Na Avenida Ipiranga, uma das principais vias de Porto Alegre, o IPE possui um terreno 1.893 metros quadrados. O imóvel foi alugado em 1994 pelo dono de um posto de gasolina, que já possuía uma área ao lado. O contrato de concessão entre o IPE e o empresário expirou 15 anos depois, no dia 14 de junho de 2009. Segundo o Tribunal de Contas, há quase cinco anos que a área deveria estar desocupada.
Ainda segundo o relatório, há descontrole também na cobrança de dívidas com o IPE, que superam os R$ 3 bilhões. Confira os maiores devedores:
- Tesouro do Estado – Mais de R$ 500 milhões;
- DAER – R$ 28 milhões;
- Superintendência de Portos e Hidrovias – R$ 14 milhões;
- Corsan – R$ 3,7 milhões;
Quanto aos servidores, segundo o relatório do Tribunal de Contas, há falta de efetivos e número elevado de temporários. Dos 282 servidores efetivos, 118 estão em condições de se aposentar. Há funções de caráter permanente, ocupadas por servidores temporários.

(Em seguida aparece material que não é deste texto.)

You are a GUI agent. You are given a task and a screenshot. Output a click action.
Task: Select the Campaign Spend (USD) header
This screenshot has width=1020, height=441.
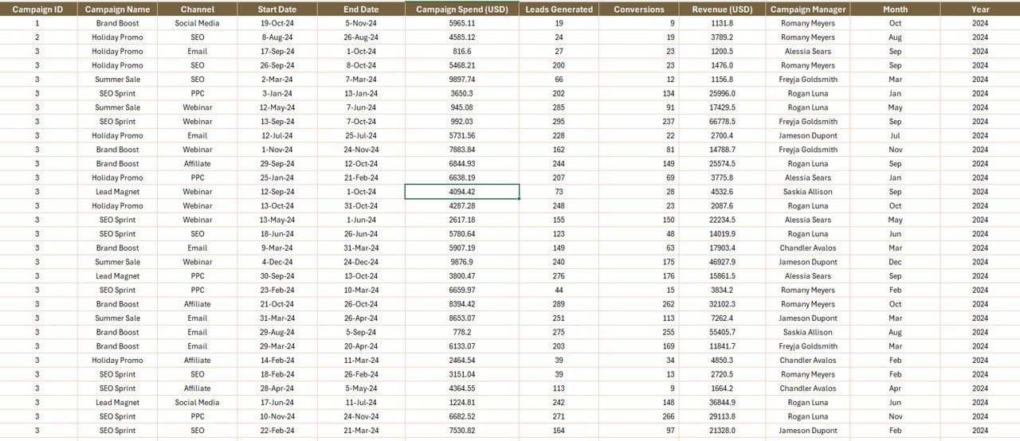coord(462,10)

Na base de dados do IPE-Saúde, há mais de 600 beneficiários com planos ativos, mas que já morreram. Também que há quase mil e quinhentos CPFs de segurados que não constam na base de dados da Receita Federal. Há ainda beneficiários que já morreram, mas que seguem consultando:
- Beneficiário do IPE-Saúde morreu em novembro de 2012, mas realizou consulta em janeiro de 2013.
- Beneficiário do IPE-Saúde morreu em setembro de 2012, mas consultou em fevereiro, abril e julho de 2013.
Outro problema está relacionado à fragilidade no Cadastro de Consultas Médicas. Entre os problemas, está a não utilização do leitor do cartão do IPE. m médico aparece com 17 consultas em 40 minutos. Há ainda profissionais atendendo fora do horário comercial. Um deles, por exemplo, fez cento e 93 consultas no primeiro semestre de 2013, das 20h às 6h. Num só dia, um médico registrou 109 consultas.
O relatório da Inspeção especial no IPE, mesmo que ainda não tenha sido votado pelo plenário do Tribunal de Contas do Estado, já surtiu efeito. O deputado Paulo Odone, que tinha um projeto para incluir pais como dependentes de segurados do IPE-Saúde, suspendeu a tramitação da matéria após saber dos problemas. Até o fechamento dessa reportagem, o presidente do IPE não atendeu às ligações.